Use OK to test your code:

python3 ok -q filtered_accumulate

Question 4: Repeated

Implement repeated(f, n):

  • f is a one-argument function that takes a number and returns another number.
  • n is a non-negative integer

repeated returns another function that, when given an argument x, will compute f(f(....(f(x))....)) (apply f a total n times). For example, repeated(square, 3)(42) evaluates to square(square(square(42))). Yes, it makes sense to apply the function zero times! See if you can figure out a reasonable function to return for that case.

def repeated(f, n):
    """Return the function that computes the nth application of f.

    >>> add_three = repeated(increment, 3)
    >>> add_three(5)
    8
    >>> repeated(triple, 5)(1) # 3 * 3 * 3 * 3 * 3 * 1
    243
    >>> repeated(square, 2)(5) # square(square(5))
    625
    >>> repeated(square, 4)(5) # square(square(square(square(5))))
    152587890625
    >>> repeated(square, 0)(5)
    5
    """
    "*** YOUR CODE HERE ***"

Hint: You may find it convenient to use compose1 from the textbook:

def compose1(f, g):
    """Return a function h, such that h(x) = f(g(x))."""
    def h(x):
        return f(g(x))
    return h

Use OK to test your code:

python3 ok -q repeated

Question 5: G function

A mathematical function G on positive integers is defined by two cases:

G(n) = n,                                       if n <= 3
G(n) = G(n - 1) + 2 * G(n - 2) + 3 * G(n - 3),  if n > 3

Write a recursive function g that computes G(n). Then, write an iterative function g_iter that also computes G(n):

def g(n):
    """Return the value of G(n), computed recursively.

    >>> g(1)
    1
    >>> g(2)
    2
    >>> g(3)
    3
    >>> g(4)
    10
    >>> g(5)
    22
    >>> from construct_check import check
    >>> check(HW_SOURCE_FILE, 'g', ['While', 'For'])
    True
    """

• **Supplied records**

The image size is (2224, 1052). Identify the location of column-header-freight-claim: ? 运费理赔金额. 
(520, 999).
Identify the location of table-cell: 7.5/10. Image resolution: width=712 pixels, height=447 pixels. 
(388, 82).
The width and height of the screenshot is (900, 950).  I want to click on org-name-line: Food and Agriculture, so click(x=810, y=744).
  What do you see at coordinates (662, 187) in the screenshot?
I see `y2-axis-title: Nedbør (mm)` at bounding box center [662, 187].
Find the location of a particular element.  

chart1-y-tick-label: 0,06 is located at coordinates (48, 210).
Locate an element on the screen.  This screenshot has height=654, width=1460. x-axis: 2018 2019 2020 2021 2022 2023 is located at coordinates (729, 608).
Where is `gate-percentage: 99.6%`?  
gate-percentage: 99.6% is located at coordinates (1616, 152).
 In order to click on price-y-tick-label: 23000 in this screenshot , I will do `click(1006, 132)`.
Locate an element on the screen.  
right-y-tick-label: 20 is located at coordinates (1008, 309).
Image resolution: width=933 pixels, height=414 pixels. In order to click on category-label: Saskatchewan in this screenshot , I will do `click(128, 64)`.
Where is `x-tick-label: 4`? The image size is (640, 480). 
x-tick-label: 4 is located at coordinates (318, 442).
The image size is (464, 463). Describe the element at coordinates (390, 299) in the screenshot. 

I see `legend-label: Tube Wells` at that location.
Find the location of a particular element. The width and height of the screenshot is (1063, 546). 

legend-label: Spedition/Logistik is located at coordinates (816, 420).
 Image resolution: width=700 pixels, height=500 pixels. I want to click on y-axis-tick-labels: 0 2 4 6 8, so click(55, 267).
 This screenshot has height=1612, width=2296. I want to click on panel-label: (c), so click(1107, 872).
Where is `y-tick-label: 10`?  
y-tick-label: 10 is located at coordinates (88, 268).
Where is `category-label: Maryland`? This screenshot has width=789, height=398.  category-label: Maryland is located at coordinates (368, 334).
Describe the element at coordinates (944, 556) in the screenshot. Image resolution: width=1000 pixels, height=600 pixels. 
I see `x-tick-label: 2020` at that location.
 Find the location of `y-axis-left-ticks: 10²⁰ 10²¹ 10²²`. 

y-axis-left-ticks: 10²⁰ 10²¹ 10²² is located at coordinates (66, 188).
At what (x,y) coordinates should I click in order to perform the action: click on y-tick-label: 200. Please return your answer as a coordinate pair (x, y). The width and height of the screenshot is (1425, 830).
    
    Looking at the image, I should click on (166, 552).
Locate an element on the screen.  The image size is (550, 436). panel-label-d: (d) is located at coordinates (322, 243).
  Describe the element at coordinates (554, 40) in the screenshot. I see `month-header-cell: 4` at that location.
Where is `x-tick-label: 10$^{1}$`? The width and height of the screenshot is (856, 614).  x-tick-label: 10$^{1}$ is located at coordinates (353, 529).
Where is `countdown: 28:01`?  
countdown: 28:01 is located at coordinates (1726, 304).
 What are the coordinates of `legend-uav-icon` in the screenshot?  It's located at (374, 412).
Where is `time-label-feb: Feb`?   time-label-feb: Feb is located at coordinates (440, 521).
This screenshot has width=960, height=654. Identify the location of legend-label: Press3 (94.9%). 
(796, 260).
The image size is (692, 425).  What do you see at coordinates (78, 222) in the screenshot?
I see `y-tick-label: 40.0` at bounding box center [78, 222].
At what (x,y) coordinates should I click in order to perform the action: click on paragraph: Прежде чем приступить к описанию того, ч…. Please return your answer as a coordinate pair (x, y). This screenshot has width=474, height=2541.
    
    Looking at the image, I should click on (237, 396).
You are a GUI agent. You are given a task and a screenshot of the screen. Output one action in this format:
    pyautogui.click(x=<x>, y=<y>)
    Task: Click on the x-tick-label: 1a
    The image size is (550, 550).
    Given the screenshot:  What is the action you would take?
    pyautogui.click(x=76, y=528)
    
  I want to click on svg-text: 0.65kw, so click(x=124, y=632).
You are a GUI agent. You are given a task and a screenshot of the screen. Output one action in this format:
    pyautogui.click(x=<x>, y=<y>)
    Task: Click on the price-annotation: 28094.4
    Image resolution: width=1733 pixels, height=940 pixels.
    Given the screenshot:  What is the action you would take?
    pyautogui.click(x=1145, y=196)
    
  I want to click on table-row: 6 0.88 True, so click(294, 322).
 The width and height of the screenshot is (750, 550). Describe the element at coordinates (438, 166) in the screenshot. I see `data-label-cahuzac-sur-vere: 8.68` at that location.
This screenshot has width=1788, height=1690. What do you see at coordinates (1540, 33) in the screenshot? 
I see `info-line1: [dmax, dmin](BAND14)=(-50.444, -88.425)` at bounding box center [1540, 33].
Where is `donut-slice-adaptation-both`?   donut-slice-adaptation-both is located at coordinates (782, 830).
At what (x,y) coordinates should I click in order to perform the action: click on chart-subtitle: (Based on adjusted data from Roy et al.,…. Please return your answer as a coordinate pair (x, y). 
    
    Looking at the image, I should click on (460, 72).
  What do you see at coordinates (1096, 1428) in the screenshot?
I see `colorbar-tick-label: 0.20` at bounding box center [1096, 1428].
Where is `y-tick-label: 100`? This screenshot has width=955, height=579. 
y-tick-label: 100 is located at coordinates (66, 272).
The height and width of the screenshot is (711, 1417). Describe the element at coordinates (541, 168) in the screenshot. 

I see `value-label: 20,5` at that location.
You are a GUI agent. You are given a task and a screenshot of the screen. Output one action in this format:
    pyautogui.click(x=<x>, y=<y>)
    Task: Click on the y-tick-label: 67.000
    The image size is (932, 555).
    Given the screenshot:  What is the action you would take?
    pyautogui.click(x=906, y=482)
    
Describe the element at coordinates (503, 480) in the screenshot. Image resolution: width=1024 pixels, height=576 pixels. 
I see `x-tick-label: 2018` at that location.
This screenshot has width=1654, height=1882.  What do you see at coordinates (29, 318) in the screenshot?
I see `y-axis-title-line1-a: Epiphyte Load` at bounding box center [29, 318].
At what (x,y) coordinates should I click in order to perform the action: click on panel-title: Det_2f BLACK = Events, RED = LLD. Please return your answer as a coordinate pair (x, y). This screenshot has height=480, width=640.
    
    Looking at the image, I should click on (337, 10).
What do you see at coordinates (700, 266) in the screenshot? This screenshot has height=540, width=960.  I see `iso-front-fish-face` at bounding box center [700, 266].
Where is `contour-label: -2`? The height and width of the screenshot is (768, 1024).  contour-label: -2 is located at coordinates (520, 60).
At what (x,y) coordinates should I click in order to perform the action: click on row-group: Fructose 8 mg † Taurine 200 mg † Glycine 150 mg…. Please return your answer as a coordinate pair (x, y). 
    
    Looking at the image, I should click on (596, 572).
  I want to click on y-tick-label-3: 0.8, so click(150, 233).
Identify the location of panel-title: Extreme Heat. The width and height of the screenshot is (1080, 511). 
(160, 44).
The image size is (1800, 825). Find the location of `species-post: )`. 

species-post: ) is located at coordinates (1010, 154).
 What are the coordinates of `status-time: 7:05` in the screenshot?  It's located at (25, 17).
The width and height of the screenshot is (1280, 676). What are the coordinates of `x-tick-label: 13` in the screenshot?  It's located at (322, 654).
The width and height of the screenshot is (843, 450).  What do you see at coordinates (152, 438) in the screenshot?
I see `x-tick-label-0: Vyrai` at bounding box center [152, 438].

• **What you have to do**
Pick up the Python homework text on repeated and the G function right after its last line, and carry it forward.

• **Answer for the task**
    "*** YOUR CODE HERE ***"

def g_iter(n):
    """Return the value of G(n), computed iteratively.

    >>> g_iter(1)
    1
    >>> g_iter(2)
    2
    >>> g_iter(3)
    3
    >>> g_iter(4)
    10
    >>> g_iter(5)
    22
    >>> from construct_check import check
    >>> check(HW_SOURCE_FILE, 'g_iter', ['Recursion'])
    True
    """
    "*** YOUR CODE HERE ***"

Use OK to test your code:

python3 ok -q g
python3 ok -q g_iter

Question 6: Ping pong

The ping-pong sequence counts up starting from 1 and is always either counting up or counting down. At element k, the direction switches if k is a multiple of 7 or contains the digit 7. The first 30 elements of the ping-pong sequence are listed below, with direction swaps marked using brackets at the 7th, 14th, 17th, 21st, 27th, and 28th elements:

1 2 3 4 5 6 [7] 6 5 4 3 2 1 [0] 1 2 [3] 2 1 0 [-1] 0 1 2 3 4 [5] [4] 5 6

Implement a function pingpong that returns the nth element of the ping-pong sequence. Do not use any assignment statements; however, you may use def statements.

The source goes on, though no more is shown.